[THE EXERCISE] Rewrite the records below, replacing every "Where should I click to" with "Where do I click to" and leaving everything else unchanged.

[A block of data]
★ ★ ★ ★ ★ ★ ★
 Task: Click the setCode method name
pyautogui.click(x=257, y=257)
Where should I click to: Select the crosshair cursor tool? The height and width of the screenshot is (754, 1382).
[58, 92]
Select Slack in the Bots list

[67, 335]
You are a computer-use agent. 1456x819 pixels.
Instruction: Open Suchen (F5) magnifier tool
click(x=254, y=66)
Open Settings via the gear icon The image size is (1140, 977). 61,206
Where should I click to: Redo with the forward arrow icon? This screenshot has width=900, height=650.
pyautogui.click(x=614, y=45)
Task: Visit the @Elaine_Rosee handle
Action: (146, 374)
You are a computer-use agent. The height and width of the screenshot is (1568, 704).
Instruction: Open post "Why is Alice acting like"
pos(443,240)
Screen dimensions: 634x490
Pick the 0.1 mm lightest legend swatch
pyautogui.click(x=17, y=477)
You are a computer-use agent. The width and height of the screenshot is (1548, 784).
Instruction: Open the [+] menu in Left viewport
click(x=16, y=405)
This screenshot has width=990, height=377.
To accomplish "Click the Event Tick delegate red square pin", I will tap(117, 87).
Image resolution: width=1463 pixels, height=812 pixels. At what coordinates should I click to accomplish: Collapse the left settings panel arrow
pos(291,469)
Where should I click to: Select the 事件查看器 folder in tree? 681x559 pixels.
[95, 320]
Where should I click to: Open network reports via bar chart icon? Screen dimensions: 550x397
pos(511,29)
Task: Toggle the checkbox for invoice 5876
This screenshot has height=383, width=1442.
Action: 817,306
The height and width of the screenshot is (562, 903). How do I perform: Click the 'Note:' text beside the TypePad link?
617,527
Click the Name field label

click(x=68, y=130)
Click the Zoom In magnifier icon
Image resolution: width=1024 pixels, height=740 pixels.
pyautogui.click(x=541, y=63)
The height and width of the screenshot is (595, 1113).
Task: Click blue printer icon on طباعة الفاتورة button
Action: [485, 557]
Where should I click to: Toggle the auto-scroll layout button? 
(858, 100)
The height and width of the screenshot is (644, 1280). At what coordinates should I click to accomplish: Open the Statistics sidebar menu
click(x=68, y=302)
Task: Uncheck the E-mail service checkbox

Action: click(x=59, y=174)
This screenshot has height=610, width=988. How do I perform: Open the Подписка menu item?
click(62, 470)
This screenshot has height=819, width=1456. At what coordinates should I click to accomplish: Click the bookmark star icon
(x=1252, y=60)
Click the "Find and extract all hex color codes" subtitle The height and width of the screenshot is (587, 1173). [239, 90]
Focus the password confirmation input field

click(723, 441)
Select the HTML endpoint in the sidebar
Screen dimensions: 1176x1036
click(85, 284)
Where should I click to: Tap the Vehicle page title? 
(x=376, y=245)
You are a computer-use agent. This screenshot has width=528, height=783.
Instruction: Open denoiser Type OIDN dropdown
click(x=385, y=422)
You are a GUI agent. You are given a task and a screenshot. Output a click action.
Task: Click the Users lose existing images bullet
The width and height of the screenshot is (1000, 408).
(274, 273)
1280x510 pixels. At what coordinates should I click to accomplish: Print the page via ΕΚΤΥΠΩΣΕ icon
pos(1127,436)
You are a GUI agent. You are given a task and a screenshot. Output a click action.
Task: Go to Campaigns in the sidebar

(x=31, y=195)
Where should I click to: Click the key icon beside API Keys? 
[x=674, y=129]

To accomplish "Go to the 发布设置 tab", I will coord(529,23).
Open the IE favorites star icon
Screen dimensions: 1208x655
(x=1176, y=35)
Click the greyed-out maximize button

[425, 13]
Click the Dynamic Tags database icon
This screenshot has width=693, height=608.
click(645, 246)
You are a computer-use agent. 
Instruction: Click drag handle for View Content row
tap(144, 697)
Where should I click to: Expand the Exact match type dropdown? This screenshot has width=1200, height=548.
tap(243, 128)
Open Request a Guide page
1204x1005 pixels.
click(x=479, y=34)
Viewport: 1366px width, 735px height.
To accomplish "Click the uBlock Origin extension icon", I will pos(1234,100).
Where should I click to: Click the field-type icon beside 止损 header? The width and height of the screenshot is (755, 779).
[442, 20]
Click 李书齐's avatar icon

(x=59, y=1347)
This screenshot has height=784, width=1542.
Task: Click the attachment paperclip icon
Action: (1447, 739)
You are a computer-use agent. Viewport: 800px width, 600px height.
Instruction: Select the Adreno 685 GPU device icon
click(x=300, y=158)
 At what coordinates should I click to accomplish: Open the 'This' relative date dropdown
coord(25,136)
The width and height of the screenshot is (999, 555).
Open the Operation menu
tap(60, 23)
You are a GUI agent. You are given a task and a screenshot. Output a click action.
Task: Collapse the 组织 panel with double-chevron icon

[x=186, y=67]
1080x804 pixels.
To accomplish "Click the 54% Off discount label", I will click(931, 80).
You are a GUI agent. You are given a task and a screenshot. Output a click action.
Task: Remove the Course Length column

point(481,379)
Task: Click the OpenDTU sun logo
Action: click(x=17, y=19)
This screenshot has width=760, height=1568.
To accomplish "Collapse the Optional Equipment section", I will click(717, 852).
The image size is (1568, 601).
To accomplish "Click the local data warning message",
★ ★ ★ ★ ★ ★ ★
[EXERCISE SOLUTION]
 Task: Click the setCode method name
pyautogui.click(x=257, y=257)
Where do I click to: Select the crosshair cursor tool? The height and width of the screenshot is (754, 1382).
[58, 92]
Select Slack in the Bots list

[67, 335]
You are a computer-use agent. 1456x819 pixels.
Instruction: Open Suchen (F5) magnifier tool
click(x=254, y=66)
Open Settings via the gear icon The image size is (1140, 977). 61,206
Where do I click to: Redo with the forward arrow icon? This screenshot has width=900, height=650.
pyautogui.click(x=614, y=45)
Task: Visit the @Elaine_Rosee handle
Action: (146, 374)
You are a computer-use agent. The height and width of the screenshot is (1568, 704).
Instruction: Open post "Why is Alice acting like"
pos(443,240)
Screen dimensions: 634x490
Pick the 0.1 mm lightest legend swatch
pyautogui.click(x=17, y=477)
You are a computer-use agent. The width and height of the screenshot is (1548, 784).
Instruction: Open the [+] menu in Left viewport
click(x=16, y=405)
This screenshot has width=990, height=377.
To accomplish "Click the Event Tick delegate red square pin", I will tap(117, 87).
Image resolution: width=1463 pixels, height=812 pixels. At what coordinates should I click to accomplish: Collapse the left settings panel arrow
pos(291,469)
Where do I click to: Select the 事件查看器 folder in tree? 681x559 pixels.
[95, 320]
Where do I click to: Open network reports via bar chart icon? Screen dimensions: 550x397
pos(511,29)
Task: Toggle the checkbox for invoice 5876
This screenshot has height=383, width=1442.
Action: 817,306
The height and width of the screenshot is (562, 903). How do I perform: Click the 'Note:' text beside the TypePad link?
617,527
Click the Name field label

click(x=68, y=130)
Click the Zoom In magnifier icon
Image resolution: width=1024 pixels, height=740 pixels.
pyautogui.click(x=541, y=63)
The height and width of the screenshot is (595, 1113).
Task: Click blue printer icon on طباعة الفاتورة button
Action: [485, 557]
Where do I click to: Toggle the auto-scroll layout button? 
(858, 100)
The height and width of the screenshot is (644, 1280). At what coordinates should I click to accomplish: Open the Statistics sidebar menu
click(x=68, y=302)
Task: Uncheck the E-mail service checkbox

Action: click(x=59, y=174)
This screenshot has height=610, width=988. How do I perform: Open the Подписка menu item?
click(62, 470)
This screenshot has height=819, width=1456. At what coordinates should I click to accomplish: Click the bookmark star icon
(x=1252, y=60)
Click the "Find and extract all hex color codes" subtitle The height and width of the screenshot is (587, 1173). [239, 90]
Focus the password confirmation input field

click(723, 441)
Select the HTML endpoint in the sidebar
Screen dimensions: 1176x1036
click(85, 284)
Where do I click to: Tap the Vehicle page title? 
(x=376, y=245)
You are a computer-use agent. This screenshot has width=528, height=783.
Instruction: Open denoiser Type OIDN dropdown
click(x=385, y=422)
You are a GUI agent. You are given a task and a screenshot. Output a click action.
Task: Click the Users lose existing images bullet
The width and height of the screenshot is (1000, 408).
(274, 273)
1280x510 pixels. At what coordinates should I click to accomplish: Print the page via ΕΚΤΥΠΩΣΕ icon
pos(1127,436)
You are a GUI agent. You are given a task and a screenshot. Output a click action.
Task: Go to Campaigns in the sidebar

(x=31, y=195)
Where do I click to: Click the key icon beside API Keys? 
[x=674, y=129]

To accomplish "Go to the 发布设置 tab", I will coord(529,23).
Open the IE favorites star icon
Screen dimensions: 1208x655
(x=1176, y=35)
Click the greyed-out maximize button

[425, 13]
Click the Dynamic Tags database icon
This screenshot has width=693, height=608.
click(645, 246)
You are a computer-use agent. 
Instruction: Click drag handle for View Content row
tap(144, 697)
Where do I click to: Expand the Exact match type dropdown? This screenshot has width=1200, height=548.
tap(243, 128)
Open Request a Guide page
1204x1005 pixels.
click(x=479, y=34)
Viewport: 1366px width, 735px height.
To accomplish "Click the uBlock Origin extension icon", I will pos(1234,100).
Where do I click to: Click the field-type icon beside 止损 header? The width and height of the screenshot is (755, 779).
[442, 20]
Click 李书齐's avatar icon

(x=59, y=1347)
This screenshot has height=784, width=1542.
Task: Click the attachment paperclip icon
Action: (1447, 739)
You are a computer-use agent. Viewport: 800px width, 600px height.
Instruction: Select the Adreno 685 GPU device icon
click(x=300, y=158)
 At what coordinates should I click to accomplish: Open the 'This' relative date dropdown
coord(25,136)
The width and height of the screenshot is (999, 555).
Open the Operation menu
tap(60, 23)
You are a GUI agent. You are given a task and a screenshot. Output a click action.
Task: Collapse the 组织 panel with double-chevron icon

[x=186, y=67]
1080x804 pixels.
To accomplish "Click the 54% Off discount label", I will click(931, 80).
You are a GUI agent. You are given a task and a screenshot. Output a click action.
Task: Remove the Course Length column

point(481,379)
Task: Click the OpenDTU sun logo
Action: click(x=17, y=19)
This screenshot has width=760, height=1568.
To accomplish "Collapse the Optional Equipment section", I will click(717, 852).
The image size is (1568, 601).
To accomplish "Click the local data warning message",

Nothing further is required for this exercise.